11/07/07

ideologia

Texto de Claudio Andrés Téllez

É comum que as pessoas confundam "ideologia" com "ideário", "convicção" ou "doutrina". Um ideário, ou um conjunto de idéias a respeito de algum tema ou problema, pode ou não ser ideológico. Em geral, um ideário pode representar um conjunto de diretrizes que ajudam a situar em uma determinada perspectiva. Já o termo "convicção" envolve essencialmente a retidão de princípios e, portanto, convicções pertencem ao domínio da moral. Convicções podem se tornar ideológicas quando envolvem o comprometimento com uma determinada causa. Uma doutrina é um conjunto de elementos que servem de base ou de referencial para algum sistema, que pode ser político, religioso ou de outra natureza. O termo "doutrina" vem do latim, "doctrina", que significa ensinança, instrução. O apego desmedido a uma determinada doutrina também pode conduzir à ideologia.

Toda ideologia envolve pelo menos três elementos: prescrição, racionalismo e idealização. Ideologias são construções racionais, isto é, nascem do exercício intelectual. Elas prescrevem uma série de medidas a serem adotadas para a consecução de um determinado fim, considerado como o "mais benéfico" para todos (ou para o maior número de pessoas). Esse fim é idealizado e, portanto, os construtos ideológicos priorizam a transformação ou mesmo a negação da realidade em nome de algo que supostamente será desejável. O ideal de um mundo onde não há desigualdade de nenhuma espécie e onde todas as relações humanas são pautadas pelo amor e pela fraternidade é considerado, por muitos, como um fim pelo qual vale a pena adotar qualquer meio. A "paz mundial", outro fim considerado altamente benéfico e desejável para todos, exalta os melhores sentimentos de jovens e de candidatas a misses ao redor do mundo.

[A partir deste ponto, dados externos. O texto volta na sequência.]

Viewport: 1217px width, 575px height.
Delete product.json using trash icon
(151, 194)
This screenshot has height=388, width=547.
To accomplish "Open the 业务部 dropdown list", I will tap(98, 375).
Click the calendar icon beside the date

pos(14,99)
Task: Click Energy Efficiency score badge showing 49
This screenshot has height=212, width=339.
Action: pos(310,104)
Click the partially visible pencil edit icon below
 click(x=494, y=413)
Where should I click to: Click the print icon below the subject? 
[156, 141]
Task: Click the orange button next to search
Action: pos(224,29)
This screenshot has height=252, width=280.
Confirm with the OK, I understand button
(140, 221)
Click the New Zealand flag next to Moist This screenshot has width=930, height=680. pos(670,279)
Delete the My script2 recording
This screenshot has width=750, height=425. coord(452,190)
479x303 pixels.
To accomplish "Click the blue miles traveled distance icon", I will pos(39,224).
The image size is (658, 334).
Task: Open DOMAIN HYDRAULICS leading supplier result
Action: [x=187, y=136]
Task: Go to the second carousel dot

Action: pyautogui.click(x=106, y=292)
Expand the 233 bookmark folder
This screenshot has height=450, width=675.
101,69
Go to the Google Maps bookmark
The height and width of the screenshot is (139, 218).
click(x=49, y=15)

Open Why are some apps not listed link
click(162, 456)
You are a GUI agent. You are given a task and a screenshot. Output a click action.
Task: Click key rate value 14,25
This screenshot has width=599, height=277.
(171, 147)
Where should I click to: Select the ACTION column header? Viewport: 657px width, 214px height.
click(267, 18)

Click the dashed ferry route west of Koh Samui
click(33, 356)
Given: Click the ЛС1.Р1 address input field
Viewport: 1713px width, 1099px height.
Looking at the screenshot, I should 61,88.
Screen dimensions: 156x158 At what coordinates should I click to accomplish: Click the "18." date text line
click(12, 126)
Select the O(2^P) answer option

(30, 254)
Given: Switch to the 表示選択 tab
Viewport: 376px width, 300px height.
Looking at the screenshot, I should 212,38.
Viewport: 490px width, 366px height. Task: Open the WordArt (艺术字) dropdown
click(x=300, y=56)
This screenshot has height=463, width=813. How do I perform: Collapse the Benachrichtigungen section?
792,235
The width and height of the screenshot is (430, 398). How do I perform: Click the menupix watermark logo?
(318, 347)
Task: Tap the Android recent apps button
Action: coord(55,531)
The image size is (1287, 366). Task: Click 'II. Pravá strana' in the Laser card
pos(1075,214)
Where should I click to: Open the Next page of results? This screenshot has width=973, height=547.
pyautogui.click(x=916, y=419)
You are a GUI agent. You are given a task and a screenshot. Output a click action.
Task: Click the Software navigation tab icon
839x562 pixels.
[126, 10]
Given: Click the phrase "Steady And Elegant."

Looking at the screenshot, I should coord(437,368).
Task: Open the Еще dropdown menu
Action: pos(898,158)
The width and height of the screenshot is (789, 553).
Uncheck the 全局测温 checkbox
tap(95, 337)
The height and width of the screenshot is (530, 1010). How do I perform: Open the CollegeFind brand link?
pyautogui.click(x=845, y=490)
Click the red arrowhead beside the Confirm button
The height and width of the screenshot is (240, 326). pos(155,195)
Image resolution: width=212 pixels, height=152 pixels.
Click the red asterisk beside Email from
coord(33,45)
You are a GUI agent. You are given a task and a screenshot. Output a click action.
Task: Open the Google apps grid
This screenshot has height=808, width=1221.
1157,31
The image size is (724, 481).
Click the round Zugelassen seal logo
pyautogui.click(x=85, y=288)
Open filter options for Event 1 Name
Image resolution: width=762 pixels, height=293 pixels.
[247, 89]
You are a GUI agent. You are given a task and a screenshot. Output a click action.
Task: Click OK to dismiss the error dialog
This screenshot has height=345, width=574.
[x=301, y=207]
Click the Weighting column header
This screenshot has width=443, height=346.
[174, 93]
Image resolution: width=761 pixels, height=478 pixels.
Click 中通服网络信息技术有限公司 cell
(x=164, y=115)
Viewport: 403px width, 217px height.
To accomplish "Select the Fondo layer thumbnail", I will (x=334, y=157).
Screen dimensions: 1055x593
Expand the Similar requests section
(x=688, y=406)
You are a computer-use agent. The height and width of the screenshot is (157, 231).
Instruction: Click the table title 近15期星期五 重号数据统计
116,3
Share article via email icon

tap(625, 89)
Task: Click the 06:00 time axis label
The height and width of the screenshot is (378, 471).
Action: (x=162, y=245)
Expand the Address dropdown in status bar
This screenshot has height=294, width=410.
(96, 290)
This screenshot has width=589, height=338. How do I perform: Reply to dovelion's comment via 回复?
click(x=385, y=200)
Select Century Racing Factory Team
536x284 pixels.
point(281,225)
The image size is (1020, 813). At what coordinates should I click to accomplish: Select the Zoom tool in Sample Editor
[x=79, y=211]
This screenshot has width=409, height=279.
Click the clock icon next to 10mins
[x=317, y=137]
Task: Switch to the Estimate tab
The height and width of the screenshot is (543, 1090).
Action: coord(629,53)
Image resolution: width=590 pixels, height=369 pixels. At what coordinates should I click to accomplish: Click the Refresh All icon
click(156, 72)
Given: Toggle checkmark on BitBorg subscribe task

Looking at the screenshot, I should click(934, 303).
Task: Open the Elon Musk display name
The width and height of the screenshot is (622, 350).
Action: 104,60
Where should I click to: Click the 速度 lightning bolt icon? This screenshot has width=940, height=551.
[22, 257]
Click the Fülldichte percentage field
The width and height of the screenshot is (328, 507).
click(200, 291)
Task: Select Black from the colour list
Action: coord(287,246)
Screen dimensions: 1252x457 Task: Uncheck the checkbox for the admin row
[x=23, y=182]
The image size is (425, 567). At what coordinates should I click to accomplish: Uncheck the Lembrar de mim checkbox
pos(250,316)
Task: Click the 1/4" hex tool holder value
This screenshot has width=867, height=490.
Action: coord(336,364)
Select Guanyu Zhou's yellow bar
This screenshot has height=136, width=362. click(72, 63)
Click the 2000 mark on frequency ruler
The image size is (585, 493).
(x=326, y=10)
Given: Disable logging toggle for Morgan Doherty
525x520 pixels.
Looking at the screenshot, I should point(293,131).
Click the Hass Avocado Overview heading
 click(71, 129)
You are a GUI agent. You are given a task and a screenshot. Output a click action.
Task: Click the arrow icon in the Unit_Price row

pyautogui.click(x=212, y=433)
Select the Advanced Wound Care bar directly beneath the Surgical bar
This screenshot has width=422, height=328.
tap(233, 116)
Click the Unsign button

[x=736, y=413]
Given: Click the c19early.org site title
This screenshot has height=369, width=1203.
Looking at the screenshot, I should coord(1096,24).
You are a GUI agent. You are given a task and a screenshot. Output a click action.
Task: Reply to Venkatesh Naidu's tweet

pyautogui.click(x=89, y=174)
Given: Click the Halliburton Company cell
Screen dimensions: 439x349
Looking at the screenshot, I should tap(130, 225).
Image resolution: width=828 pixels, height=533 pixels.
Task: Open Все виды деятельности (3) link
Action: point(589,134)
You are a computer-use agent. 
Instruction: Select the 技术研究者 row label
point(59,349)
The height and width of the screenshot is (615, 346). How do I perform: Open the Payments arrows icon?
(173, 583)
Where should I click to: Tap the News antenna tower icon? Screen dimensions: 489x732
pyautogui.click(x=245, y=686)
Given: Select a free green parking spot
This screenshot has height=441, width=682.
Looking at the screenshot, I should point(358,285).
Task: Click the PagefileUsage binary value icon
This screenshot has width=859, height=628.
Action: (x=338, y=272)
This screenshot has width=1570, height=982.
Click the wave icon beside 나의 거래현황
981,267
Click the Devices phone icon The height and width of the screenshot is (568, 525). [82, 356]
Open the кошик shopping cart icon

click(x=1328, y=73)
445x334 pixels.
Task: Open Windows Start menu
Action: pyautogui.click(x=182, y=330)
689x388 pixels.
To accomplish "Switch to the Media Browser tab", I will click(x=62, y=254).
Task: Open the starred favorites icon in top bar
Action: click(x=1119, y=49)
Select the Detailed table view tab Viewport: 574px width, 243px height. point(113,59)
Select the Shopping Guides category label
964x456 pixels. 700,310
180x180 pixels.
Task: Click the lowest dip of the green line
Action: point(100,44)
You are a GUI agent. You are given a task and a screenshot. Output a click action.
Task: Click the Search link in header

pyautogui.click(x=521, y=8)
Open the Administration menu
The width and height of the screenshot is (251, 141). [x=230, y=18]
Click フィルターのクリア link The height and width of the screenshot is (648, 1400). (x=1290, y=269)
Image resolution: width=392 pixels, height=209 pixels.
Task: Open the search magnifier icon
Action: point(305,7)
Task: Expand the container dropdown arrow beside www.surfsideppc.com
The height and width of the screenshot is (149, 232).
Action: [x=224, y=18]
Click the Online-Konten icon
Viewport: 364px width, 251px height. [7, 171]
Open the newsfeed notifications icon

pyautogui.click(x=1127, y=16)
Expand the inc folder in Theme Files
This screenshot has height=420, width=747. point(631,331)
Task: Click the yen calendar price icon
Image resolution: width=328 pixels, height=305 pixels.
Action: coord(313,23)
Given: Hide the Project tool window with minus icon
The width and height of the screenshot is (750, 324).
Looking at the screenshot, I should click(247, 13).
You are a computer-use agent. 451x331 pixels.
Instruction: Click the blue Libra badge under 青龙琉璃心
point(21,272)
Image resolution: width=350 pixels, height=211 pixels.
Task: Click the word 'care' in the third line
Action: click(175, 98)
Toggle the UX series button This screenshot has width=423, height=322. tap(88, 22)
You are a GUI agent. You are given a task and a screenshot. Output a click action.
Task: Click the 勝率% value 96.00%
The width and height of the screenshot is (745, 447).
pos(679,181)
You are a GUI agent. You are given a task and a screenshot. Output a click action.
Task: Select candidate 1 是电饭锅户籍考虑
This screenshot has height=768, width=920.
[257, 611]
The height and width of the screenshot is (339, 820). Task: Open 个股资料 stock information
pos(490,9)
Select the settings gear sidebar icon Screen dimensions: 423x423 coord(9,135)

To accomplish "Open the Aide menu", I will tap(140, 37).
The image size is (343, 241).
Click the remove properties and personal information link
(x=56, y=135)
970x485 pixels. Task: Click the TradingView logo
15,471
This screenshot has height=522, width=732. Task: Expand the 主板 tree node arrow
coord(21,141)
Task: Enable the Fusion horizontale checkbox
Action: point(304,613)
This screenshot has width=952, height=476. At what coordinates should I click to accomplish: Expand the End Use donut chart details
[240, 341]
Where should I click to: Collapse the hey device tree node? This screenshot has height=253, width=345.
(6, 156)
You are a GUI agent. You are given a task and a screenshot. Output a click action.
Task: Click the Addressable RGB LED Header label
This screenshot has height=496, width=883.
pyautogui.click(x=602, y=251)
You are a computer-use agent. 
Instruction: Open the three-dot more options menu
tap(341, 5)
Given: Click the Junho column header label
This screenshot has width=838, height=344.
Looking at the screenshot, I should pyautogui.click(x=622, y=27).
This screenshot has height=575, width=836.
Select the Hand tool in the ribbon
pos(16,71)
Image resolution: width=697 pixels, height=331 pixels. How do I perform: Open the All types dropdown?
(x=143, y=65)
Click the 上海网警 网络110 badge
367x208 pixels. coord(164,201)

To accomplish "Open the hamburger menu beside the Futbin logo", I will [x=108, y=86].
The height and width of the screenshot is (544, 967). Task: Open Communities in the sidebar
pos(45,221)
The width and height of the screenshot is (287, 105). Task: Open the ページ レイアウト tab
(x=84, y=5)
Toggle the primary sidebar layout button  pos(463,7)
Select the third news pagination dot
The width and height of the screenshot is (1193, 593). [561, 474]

Quando, através do exercício da razão, chega-se à elaboração de um conjunto de princípios que, caso implementados, conduzirão a um fim desejado, tal como a uma sociedade justa e fraterna, ou mesmo a um mundo livre de guerras, podemos estar diante de uma ideologia. O fim idealizado não será, necessariamente, condizente com a realidade. A razão, que é fundamental para a atividade científica, termina por negar a própria possibilidade do conhecimento científico quando não está limitada pelo real. Além do mais, a afirmação de que as coisas "deveriam ser" de uma determinada maneira confere ao postulante um alto grau de arrogância. Afinal, por que um certo indivíduo deverá saber o que é melhor para os demais?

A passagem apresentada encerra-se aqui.